Top critical review
44 of 54 people found this helpful
on November 23, 2011
Hmm. Where to start. This book, though readable and in some ways enjoyable, was rife with problems. The exposition was excessive and the plausibility, scoffable. The character's thoughts, actions and choices didn't ring true. And there was way too much head-hopping--even venturing into the POV of a goat and the hero's dead wife!
**Caution, review contains some spoilers**
The action that sets the whole plot in motion, at least the heroine's assessment of it, left me shaking my head and laughing. The author dangles this in front of us repeatedly via the heroine's POV (unnecessary - I caught on when it was presented the first time), yet Brook can't seem to ad 2 + 2 and get 4. She even seems to forget about it for a while, once she's at the cabin. Tearful denial that someone she loved could do something like that, I could have bought, but not outright stupidity--musing about it and seeming not to *get* it. It made her character come across as an idiot.
The skanky girl character living with the villains was simply not believable. Some denial and ignorance would have been okay, but her inability to see what was going on in front of her face was laughable. (She observed Brook being held against her will and repeatedly gang raped, then accused her of leading the guys on and of stealing her man <rolling eyes>) And the villains' permanently disrobing Brook and brutally raping her, then taking 'care' to send her with the female to see to her bathing and toileting needs was just plain silly.

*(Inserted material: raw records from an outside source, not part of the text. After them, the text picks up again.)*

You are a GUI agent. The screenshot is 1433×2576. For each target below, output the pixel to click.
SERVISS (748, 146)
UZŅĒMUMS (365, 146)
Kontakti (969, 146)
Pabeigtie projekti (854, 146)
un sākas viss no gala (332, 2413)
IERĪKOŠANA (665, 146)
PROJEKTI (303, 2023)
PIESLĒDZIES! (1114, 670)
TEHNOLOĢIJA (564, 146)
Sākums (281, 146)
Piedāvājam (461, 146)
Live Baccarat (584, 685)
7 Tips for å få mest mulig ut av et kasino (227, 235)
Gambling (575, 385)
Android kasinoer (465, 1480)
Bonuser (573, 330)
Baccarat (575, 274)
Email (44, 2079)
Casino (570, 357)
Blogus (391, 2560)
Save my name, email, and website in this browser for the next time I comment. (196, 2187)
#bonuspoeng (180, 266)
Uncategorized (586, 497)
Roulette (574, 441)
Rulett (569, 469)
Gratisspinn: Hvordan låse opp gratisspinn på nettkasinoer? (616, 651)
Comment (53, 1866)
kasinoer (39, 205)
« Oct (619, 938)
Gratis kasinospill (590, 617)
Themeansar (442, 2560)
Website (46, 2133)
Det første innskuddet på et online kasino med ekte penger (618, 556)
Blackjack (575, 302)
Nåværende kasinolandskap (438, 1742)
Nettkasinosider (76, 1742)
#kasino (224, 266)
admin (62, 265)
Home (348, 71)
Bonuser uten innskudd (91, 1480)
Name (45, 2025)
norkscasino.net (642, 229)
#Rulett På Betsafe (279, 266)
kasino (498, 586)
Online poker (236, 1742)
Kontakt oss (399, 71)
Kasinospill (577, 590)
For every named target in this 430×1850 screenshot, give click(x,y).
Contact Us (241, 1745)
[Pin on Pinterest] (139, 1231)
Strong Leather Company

The rape scenes were excessive, too. Describing it initially was okay, but it went on too long and in more detail than was necessary. More could have been left to the reader's imagination without harming the the story at all. Sometimes letting us know what is about to happen, then cutting the scene has a greater impact.
To top that off, after flogging us with graphic details of the assaults, the author later rushes the love scenes and peppers us with so many short, purple prose encounters, that I was left wishing for less frequent couplings that were more detailed and grounded in reality.
Back to excessive exposition...
There was way too much 'telling' and not enough 'showing.' And there were other problems, too.
When asked about his past, the hero went into a pages-long flashback (or was it - I couldn't tell - Brook responds to some of the information at the end), recounting the heated argument he had with his late wife over living wills. First off, who cares. And secondly, though both sides were represented, I felt like I was being preached to--like the author was using the book to air religious and political views. The whole thing could have been trimmed to a few lines and gotten the point across as it related to the hero's emotional state and motivations.
The issue of government and technology knowing too much about us and worming its way into our lives and our freedoms was also a heavy theme, but was handled a little better.
In another excessive, ill-handled flashback, Brook has a 20-week sonongram, then loses the baby at 19 weeks. Huh?
When Brook calls her parents to tell them she's alive, they don't notify the authorities. And neither her parents nor the police notify her husband. Uh-uh. Not buyin' it. While she might have talked her parents out of it, the cops would have told the husband themselves, to see his reaction. And it doesn't end there.
The detective 'doesn't notice' Brook's shocked reaction to her husband's (false) account of their actions the day she was abducted. You've got to be kidding me. When a wife disappears, the husband is the first suspect. They would be watching that like hawks. Then, when Brook encounters (by police screw-up) one of the suspects in the hall before the line up, they go ahead with the tainted line-up anyway. C'mon. Do you really think we readers are that stupid?
**End of Spoilers**
I liked the lead characters in this book and I wanted to like the story--the plot held promise--but it kept getting worse and worse until I finished it only to see how truly bad it would get. I'm sorry, but I can't recommend this book.